**PROBLEM REQUIREMENTS**
Everything from the line holding "This screenshot has height=794, width=1368." to the last line of the material below must be retyped exactly, minus any pictures.

**DATA RECORDS**

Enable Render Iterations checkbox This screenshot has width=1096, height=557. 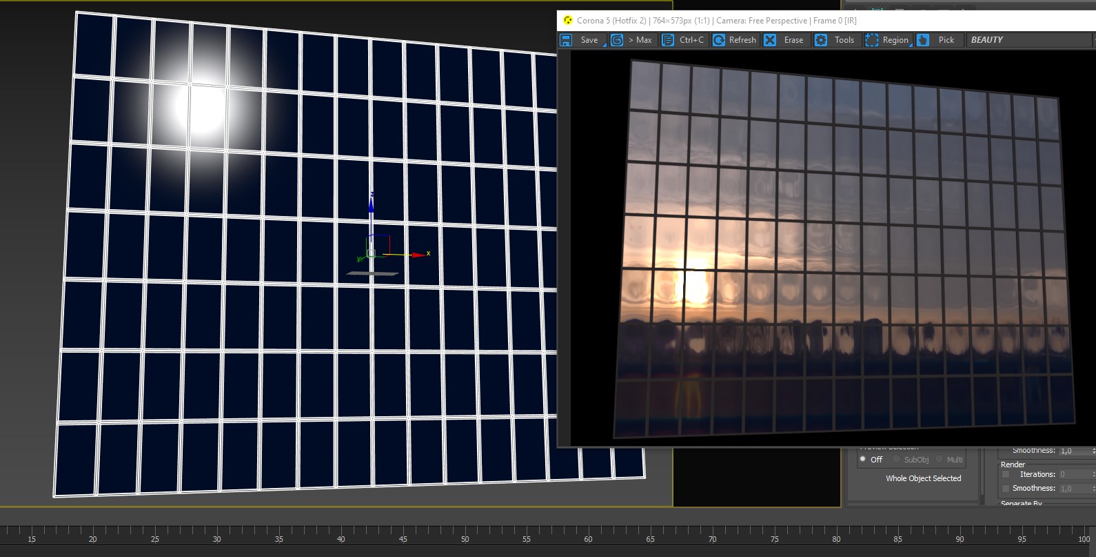pos(1006,474)
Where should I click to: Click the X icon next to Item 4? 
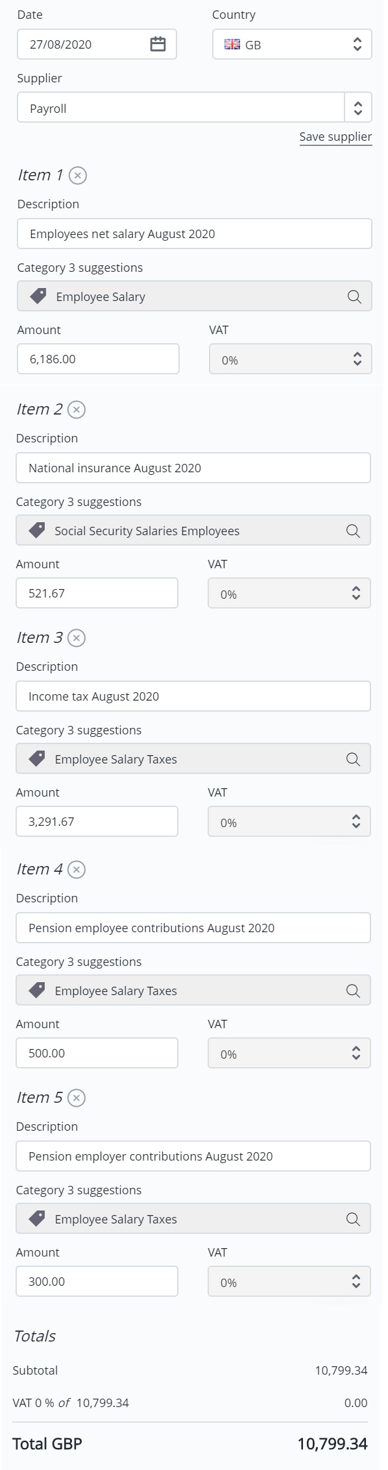(x=77, y=869)
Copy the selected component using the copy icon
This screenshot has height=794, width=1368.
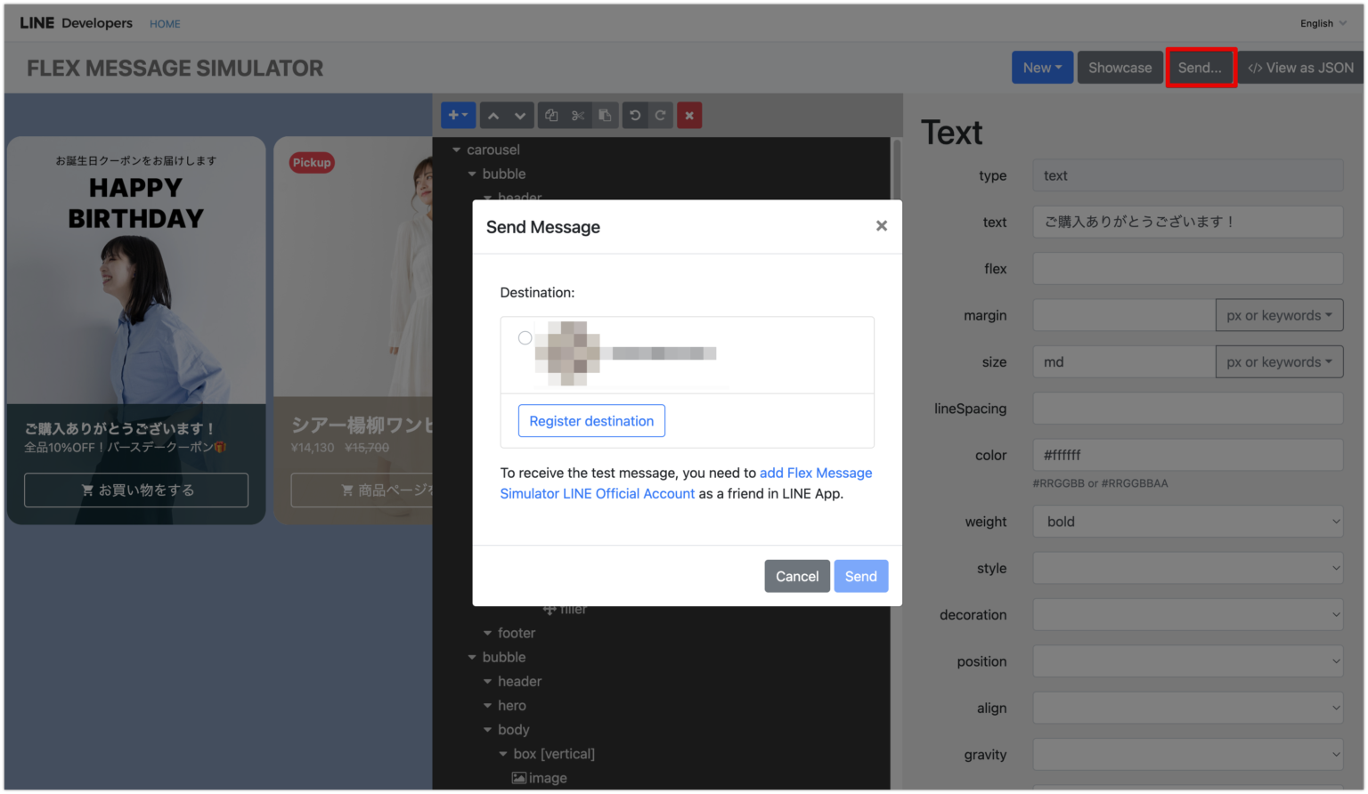550,115
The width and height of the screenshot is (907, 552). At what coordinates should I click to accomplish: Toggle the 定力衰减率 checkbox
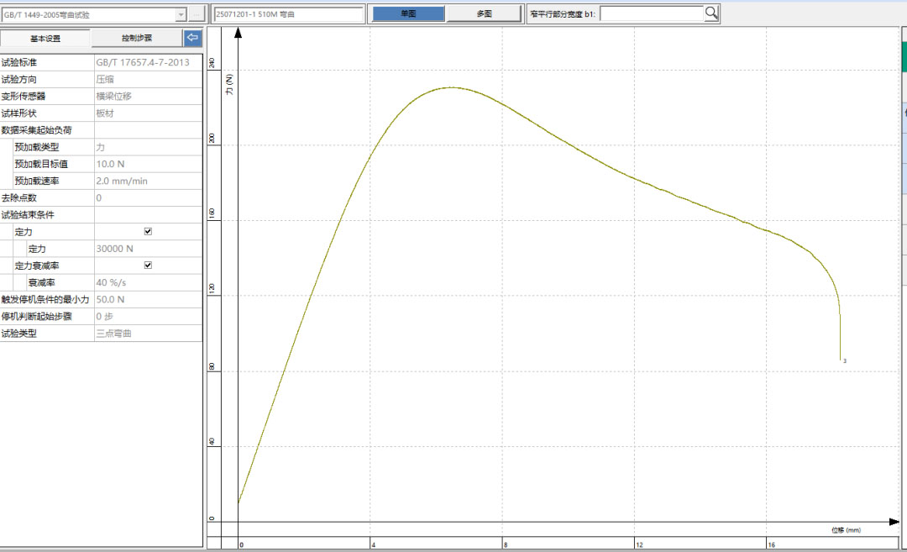[148, 265]
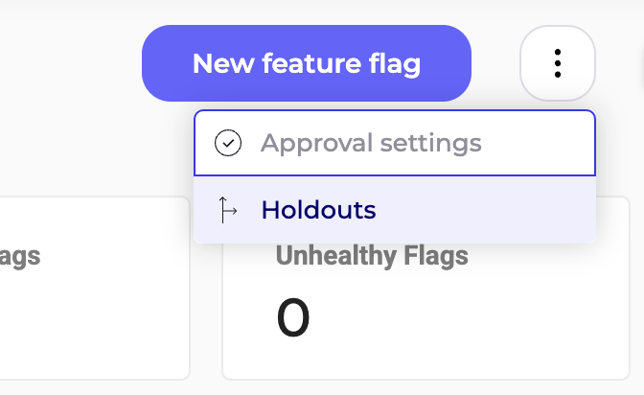The height and width of the screenshot is (395, 644).
Task: Tap the Holdouts fork-arrow icon
Action: point(227,210)
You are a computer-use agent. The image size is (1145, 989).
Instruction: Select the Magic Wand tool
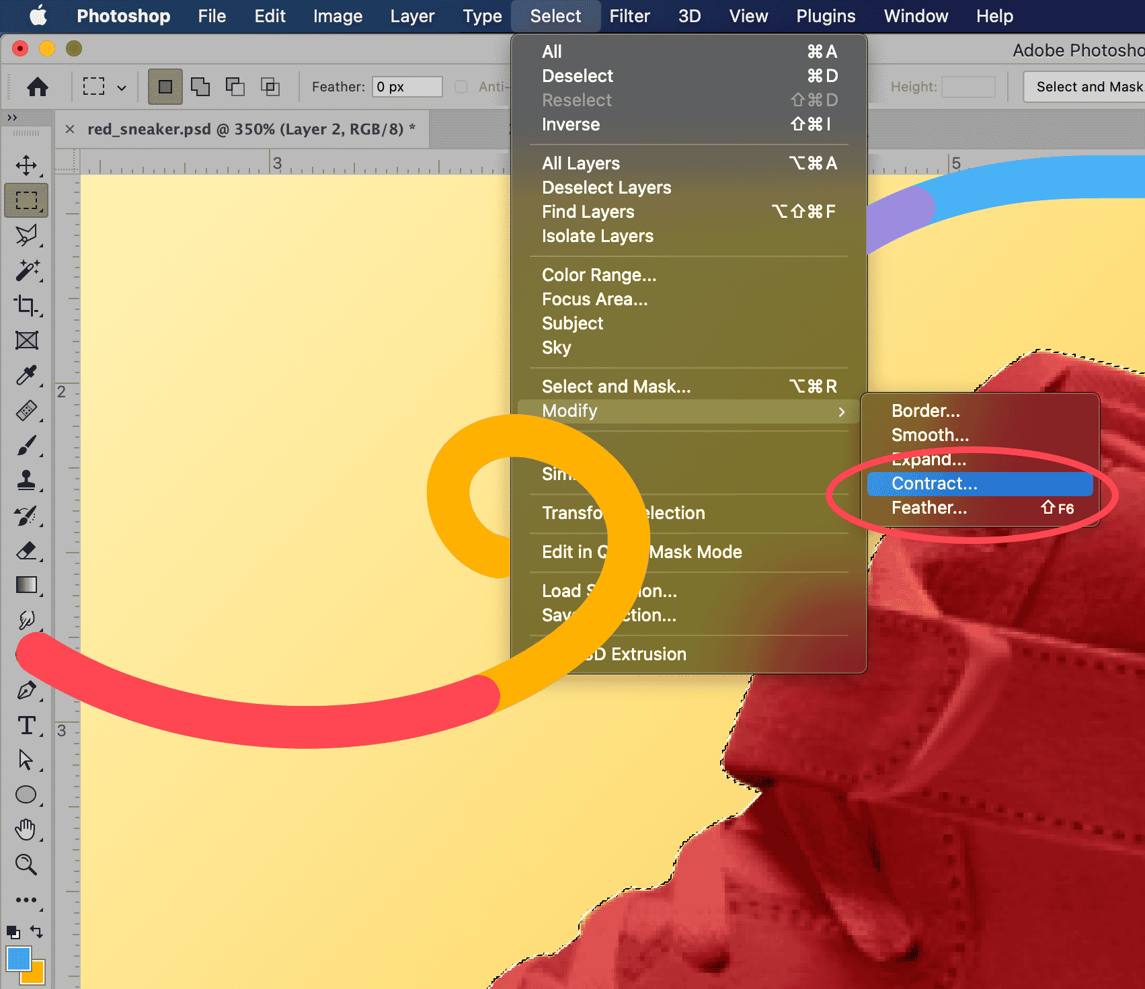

**SOLUTION TO THE EXERCISE**
This screenshot has height=794, width=1368.
550,115
The width and height of the screenshot is (907, 552). At what coordinates should I click to accomplish: Toggle the 定力衰减率 checkbox
[148, 265]
The height and width of the screenshot is (395, 644).
Task: Tap the Holdouts fork-arrow icon
Action: point(227,210)
You are a computer-use agent. The image size is (1145, 989).
Instruction: Select the Magic Wand tool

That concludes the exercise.